- Directed by: Alan Birkinshaw
- Screenplay by: Michael J. Murray
- Based on: "The Fall of the House of Usher" by Edgar Allan Poe
- Produced by: Harry Alan Towers
- Starring: Oliver Reed; Donald Pleasence; Romy Walthall;
- Cinematography: Yossi Wein
- Edited by: Michael J. Duthie
- Music by: Gary Chang; George S. Clinton;
- Production company: Breton Film Productions
- Distributed by: 21st Century Film Corporation
- Release date: April 13, 1989;
- Running time: 92 minutes
- Countries: United States; United Kingdom; Canada;
- Language: English

= The House of Usher (1989 film) =

The House of Usher is a 1989 horror film directed by Alan Birkinshaw and starring Oliver Reed, Donald Pleasence, and Romy Walthall. It is an adaptation of "The Fall of the House of Usher" (1839) by Edgar Allan Poe.

==Story==
Molly and her fiancé Ryan travel to London to visit his uncle. On the way, Ryan swerves to miss two ghostly children who appear in the road, crashing their car. Molly runs to the estate to get help and walks into a nightmare. Ryan's uncle Roderick wants Molly for himself and has imprisoned his brother Walter in an upstairs room. Walter escapes by murdering the maid and then also murders her daughter before attacking Roderick in an attempt to end the family line.
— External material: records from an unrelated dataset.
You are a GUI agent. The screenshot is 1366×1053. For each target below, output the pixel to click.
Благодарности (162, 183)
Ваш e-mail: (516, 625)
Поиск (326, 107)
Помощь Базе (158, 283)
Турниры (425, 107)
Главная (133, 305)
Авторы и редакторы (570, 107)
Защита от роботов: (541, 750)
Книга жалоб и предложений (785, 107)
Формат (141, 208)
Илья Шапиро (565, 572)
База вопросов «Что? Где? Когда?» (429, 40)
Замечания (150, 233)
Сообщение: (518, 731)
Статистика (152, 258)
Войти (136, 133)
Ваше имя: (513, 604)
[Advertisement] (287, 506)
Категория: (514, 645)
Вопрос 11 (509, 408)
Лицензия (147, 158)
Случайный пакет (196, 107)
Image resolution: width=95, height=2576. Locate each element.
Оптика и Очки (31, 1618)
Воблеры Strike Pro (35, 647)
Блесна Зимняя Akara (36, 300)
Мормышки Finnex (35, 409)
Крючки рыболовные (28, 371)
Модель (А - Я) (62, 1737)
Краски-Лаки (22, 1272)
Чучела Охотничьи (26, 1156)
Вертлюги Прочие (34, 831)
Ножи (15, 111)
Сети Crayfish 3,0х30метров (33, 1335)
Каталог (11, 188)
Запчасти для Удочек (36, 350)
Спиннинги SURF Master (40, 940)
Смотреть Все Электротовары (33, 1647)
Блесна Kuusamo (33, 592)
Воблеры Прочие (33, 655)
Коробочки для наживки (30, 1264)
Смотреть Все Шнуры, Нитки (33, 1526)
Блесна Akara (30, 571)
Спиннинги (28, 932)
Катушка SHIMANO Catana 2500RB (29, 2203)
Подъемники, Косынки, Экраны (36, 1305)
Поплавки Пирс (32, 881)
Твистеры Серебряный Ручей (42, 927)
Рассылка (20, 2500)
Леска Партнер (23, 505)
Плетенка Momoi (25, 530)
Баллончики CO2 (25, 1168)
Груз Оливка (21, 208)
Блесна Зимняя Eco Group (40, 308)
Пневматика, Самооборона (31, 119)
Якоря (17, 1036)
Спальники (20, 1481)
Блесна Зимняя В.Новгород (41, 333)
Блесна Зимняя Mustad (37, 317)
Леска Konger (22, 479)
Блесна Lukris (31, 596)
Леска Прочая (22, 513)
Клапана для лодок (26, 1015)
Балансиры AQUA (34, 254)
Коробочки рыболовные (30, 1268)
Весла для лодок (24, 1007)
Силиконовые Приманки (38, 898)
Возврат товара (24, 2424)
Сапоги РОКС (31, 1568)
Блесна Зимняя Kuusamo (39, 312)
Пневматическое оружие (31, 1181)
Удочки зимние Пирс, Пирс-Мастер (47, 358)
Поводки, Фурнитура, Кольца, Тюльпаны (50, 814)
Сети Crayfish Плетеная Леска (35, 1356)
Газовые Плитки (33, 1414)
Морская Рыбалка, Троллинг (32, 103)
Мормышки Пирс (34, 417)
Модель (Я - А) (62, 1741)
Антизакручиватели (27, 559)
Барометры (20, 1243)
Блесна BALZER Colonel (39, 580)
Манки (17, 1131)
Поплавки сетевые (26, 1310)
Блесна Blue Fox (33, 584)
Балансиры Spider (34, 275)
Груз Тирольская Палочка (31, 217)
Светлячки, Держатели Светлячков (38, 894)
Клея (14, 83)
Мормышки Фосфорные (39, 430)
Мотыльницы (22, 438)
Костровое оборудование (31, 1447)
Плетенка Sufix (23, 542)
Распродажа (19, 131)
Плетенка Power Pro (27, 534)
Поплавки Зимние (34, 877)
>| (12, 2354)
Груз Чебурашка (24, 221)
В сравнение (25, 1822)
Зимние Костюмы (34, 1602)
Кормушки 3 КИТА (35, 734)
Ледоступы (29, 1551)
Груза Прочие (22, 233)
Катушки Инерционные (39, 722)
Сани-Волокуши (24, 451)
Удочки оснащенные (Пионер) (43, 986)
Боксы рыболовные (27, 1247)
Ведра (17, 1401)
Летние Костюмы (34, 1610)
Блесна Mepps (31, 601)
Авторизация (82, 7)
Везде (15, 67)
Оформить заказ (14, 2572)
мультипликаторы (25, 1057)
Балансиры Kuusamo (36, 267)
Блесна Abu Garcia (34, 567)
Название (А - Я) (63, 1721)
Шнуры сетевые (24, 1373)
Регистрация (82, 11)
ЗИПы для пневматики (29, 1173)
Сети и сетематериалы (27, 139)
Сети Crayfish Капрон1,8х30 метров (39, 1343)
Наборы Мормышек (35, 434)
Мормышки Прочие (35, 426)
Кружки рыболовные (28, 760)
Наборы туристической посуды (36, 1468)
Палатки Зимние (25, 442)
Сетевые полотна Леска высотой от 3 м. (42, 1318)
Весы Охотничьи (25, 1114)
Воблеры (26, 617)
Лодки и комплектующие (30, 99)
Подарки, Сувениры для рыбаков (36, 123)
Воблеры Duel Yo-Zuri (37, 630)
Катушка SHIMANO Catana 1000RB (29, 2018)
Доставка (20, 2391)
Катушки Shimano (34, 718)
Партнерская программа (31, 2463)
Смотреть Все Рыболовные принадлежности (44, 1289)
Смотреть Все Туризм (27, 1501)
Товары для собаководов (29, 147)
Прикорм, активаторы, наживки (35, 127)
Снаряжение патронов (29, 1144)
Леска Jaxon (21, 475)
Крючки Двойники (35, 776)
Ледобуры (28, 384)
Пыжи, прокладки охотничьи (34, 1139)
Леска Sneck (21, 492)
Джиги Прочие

Roderick however, throws Walter from some stairs as the house catches on fire. During their fight, Molly flees and frees Ryan from his drugged stupor inside a sarcophagus, Ryan and Roderick fight as Molly flees the house. The film ends with a replay of the scene of Molly and Ryan lost trying to find his uncle's house: this time Molly suggests going back the way they came.

==Release==
The film has been released on Blu-ray by Vinegar Syndrome under their Vinegar Syndrome Archives label.